Anyways, Shakatto Tambourine was an arcade game produced by Sega that played similar to Samba de Amigo, but now with a single tambourine that you shake and hit. It got 3 games and this game was the only home console port of the series. I have videos of the arcade version on my channel, but they're in pretty bad quality, as I didn't firmly grasp video quality just yet.

Since this is a Sega arcade game, this is actually Sega's only original game on the original PS1!

The song list not only consists of Minimoni songs, but also regular Morning Musume songs. If you manage to get a good total score at the end of the set, you get to play a bonus medley. It'd probably be way more fun with the tambourine accessory, but shipping that would probably cost a good bit.

This is what the shelf looks like right now. I'm pretty close to getting more Japanese PS2 games than Super Famicom games, which I used to import a lot of a games back in 2019. The games already occupy half of the shelf, so maybe I'll have to move games to a different shelf later! Haha, that won't happen for a while though.

I also got a new PS2 memory card. It's this really cool translucent black color. It was used and had a bunch of soccer game data on it. Some data was even as recent as 2016. I made a dump of the memory card before formatting it and looked at the Your System Configuration file for any play history for games that didn't get saved.

In case you didn't know, the towers on the PS2 startup don't actually represent the amount of storage free or used on your memory card, rather it's how long you played a title. This information was stated as early as the PS Festival 2000 event from a month before the console came out.

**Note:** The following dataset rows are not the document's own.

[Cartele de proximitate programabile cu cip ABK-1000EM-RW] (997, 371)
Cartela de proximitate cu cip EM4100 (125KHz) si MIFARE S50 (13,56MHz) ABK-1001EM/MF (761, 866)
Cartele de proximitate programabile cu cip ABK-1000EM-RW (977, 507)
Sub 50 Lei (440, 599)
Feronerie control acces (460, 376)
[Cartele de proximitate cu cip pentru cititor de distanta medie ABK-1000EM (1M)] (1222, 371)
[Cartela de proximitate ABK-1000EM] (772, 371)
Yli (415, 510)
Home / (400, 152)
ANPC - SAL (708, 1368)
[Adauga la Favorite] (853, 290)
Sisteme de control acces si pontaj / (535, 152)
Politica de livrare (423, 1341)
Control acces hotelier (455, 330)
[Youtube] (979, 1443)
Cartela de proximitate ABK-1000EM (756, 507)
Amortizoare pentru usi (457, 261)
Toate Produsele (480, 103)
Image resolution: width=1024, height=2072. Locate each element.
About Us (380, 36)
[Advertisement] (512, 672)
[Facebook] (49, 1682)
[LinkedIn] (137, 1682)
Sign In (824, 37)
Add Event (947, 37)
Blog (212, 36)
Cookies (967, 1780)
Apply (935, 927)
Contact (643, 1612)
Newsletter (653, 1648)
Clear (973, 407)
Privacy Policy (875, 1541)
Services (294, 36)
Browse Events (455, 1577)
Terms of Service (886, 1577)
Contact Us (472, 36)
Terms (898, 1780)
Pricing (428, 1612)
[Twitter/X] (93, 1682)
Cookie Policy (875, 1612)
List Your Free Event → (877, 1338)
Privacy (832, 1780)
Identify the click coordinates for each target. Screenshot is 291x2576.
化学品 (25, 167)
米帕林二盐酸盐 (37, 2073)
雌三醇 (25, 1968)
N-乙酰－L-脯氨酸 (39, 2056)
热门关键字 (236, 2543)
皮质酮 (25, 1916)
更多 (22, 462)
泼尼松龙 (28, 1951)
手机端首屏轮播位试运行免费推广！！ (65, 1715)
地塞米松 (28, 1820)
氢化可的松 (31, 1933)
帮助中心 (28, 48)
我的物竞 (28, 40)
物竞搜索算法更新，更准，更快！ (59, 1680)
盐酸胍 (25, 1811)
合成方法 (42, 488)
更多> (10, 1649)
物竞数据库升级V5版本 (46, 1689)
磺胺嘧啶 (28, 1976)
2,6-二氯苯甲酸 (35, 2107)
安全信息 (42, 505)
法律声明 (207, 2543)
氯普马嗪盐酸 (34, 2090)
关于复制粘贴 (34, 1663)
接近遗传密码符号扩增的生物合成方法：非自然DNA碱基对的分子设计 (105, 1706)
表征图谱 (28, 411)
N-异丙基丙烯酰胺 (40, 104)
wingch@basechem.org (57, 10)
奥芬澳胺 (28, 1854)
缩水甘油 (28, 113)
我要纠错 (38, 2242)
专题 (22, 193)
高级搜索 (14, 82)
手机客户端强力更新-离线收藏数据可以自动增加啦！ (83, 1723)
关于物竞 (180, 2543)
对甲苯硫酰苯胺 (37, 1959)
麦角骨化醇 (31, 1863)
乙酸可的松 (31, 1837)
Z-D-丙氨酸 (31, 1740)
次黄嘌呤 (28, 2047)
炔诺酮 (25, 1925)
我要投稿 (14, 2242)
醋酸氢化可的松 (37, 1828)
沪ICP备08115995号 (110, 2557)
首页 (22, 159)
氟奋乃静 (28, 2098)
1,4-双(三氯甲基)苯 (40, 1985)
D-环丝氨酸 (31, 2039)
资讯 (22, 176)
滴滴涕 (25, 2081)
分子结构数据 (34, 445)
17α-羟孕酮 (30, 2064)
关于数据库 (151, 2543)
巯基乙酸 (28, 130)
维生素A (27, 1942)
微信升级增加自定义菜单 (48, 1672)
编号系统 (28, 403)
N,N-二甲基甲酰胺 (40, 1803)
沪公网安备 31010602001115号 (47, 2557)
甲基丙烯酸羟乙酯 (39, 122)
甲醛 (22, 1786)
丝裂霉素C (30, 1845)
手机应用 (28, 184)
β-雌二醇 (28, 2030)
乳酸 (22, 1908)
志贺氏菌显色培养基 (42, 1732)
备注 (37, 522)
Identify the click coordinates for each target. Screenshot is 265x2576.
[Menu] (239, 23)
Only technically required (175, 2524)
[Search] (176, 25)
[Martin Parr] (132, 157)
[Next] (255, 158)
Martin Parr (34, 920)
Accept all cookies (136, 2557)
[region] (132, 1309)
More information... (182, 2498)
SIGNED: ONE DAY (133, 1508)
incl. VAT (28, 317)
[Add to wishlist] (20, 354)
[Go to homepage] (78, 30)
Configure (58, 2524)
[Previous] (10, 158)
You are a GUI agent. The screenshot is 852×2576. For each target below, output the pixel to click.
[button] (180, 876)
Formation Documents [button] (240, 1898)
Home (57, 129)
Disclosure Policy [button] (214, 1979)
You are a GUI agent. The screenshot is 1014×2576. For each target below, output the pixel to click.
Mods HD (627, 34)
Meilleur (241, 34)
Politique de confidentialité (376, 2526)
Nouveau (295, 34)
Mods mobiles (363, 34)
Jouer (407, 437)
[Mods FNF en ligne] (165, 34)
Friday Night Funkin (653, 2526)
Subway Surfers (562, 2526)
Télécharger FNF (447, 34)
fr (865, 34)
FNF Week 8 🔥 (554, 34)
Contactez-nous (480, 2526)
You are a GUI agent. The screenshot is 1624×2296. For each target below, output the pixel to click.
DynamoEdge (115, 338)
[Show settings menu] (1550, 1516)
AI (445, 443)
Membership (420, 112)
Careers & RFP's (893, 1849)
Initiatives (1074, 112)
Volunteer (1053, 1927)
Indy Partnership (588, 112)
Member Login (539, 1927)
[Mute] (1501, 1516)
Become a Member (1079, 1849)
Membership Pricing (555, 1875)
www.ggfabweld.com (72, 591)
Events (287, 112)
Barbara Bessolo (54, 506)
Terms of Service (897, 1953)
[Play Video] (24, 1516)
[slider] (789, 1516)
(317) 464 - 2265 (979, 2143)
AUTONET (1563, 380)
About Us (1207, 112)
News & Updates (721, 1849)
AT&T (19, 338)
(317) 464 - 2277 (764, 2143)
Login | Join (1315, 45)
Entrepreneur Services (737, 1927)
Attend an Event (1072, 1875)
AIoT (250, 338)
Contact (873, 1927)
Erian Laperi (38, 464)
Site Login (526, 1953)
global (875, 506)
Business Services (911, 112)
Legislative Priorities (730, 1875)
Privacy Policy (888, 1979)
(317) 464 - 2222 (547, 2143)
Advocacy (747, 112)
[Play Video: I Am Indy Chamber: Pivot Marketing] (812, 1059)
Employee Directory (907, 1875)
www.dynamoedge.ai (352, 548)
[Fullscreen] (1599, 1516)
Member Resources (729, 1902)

Anyways, the Your System Configuration file takes note of the latest handful of games played on the system it's connected to. It saves the ID of the software into a small file. This table is a list of all the IDs saved and their respective titles.

SLPM_652.67Kurogane no Houkou 2: Warship Gunner
SLPM_669.70Pro Yakyuu Spirits 5
SLPS_253.15One Piece Grand Battle 3
SLPS_255.31SD Gundam G Generation Seed
SCPS_150.10Gran Turismo Concept 2001 TOKYO

And that's about it. It doesn't seem like there was any games played that didn't have a save file. I was expecting that the previous owner played a game but didn't save or deleted any save data before selling it. Hopefully, when I do get more PS2 memory cards, they'll come with their save data intact along with the Your System Configuration file. I'll write about it when they come.

That's it for this month's pickups. I still have a LOT coming from Japan, so much so that I think the shelf might actually fill up. Some surface packages might be coming in next month, so I'll def write about those if they come on time... if they haven't gone missing.

That's it for this month. I'm so sorry it took so long for this post and the rest to come out! A lot of stuff happened that you can probably tell.

Also, Splatoon is still down. Three whole months! Splatoon has been down for a quarter of the year! If it's not back up by September, then it would be half a year of no Splatoon. At that point, I would have zero hope of the game ever coming back.